[SELECTED PASSAGE]:
........
Studio album by Choppa
- Released: March 4, 2003
- Recorded: 2002–2003
- Genre: Hip hop
- Label: The New No Limit / Take Fo' Records / Universal
- Producer: Henry The Man Holden, Nik Cohn, Don Juan, Ke'Noe, Master P (exec.), Donald XL Robertson, Sinista

Choppa chronology
| Choppa Style (2002) | Straight from the N.O. (2003) | Da Real Choppa (2005) |

= Straight from the N.O. =

Straight from the N.O. is the second studio album by American rapper Choppa, released on March 4, 2003, through The New No Limit, Take Fo & Universal Records. Production for the album was handled by "Henry The Man" Holden, Nik Cohn, Don Juan, Ke'Noe, Master P, Donald XL Robertson and Sinista. There was one single released from the album: "Choppa Style". It proved to be a success for Choppa, peaking at number 54 on the Billboard 200 and #17 on the Top R&B/Hip-Hop Albums, selling 95,000 copies its first week.

Professional ratings
Review scores
| Source | Rating |
| AllMusic |  |

==Background==
Executive producers for Straight from the N.O. include Choppa, Donald XL Robertson and "Henry The Man" Holden.
........
[ITEMS]:
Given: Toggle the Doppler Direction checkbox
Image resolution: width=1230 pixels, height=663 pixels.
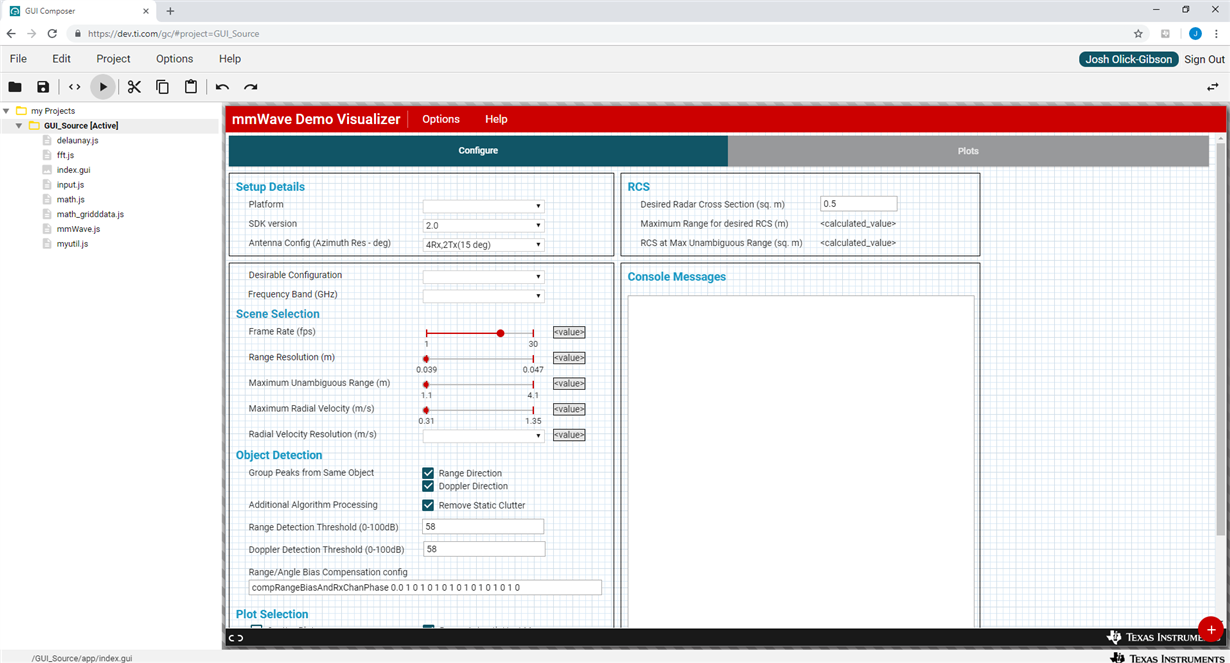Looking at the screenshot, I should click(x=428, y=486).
........
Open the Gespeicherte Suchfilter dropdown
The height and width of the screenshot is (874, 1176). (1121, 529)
........
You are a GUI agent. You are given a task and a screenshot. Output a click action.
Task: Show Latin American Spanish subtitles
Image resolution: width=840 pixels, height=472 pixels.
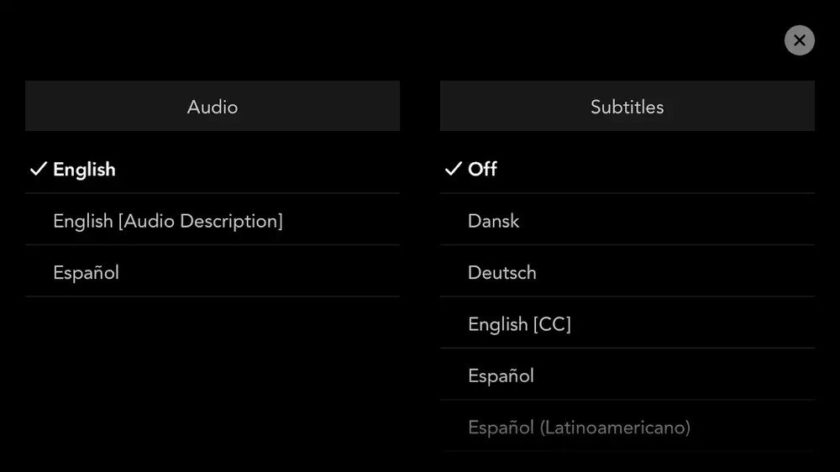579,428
........
[TASKS TO CARRY OUT]:
1 > According to the Straight from the N.O. article, how many copies did the album sell in its first week?
2 > Transcribe the portion of the Straight from the N.O. article between "Straight from the N.O. is" and "its first week.", inclusive.

[REPLIES]:
1 > 95,000 copies

2 >
Straight from the N.O. is the second studio album by American rapper Choppa, released on March 4, 2003, through The New No Limit, Take Fo & Universal Records. Production for the album was handled by "Henry The Man" Holden, Nik Cohn, Don Juan, Ke'Noe, Master P, Donald XL Robertson and Sinista. There was one single released from the album: "Choppa Style". It proved to be a success for Choppa, peaking at number 54 on the Billboard 200 and #17 on the Top R&B/Hip-Hop Albums, selling 95,000 copies its first week.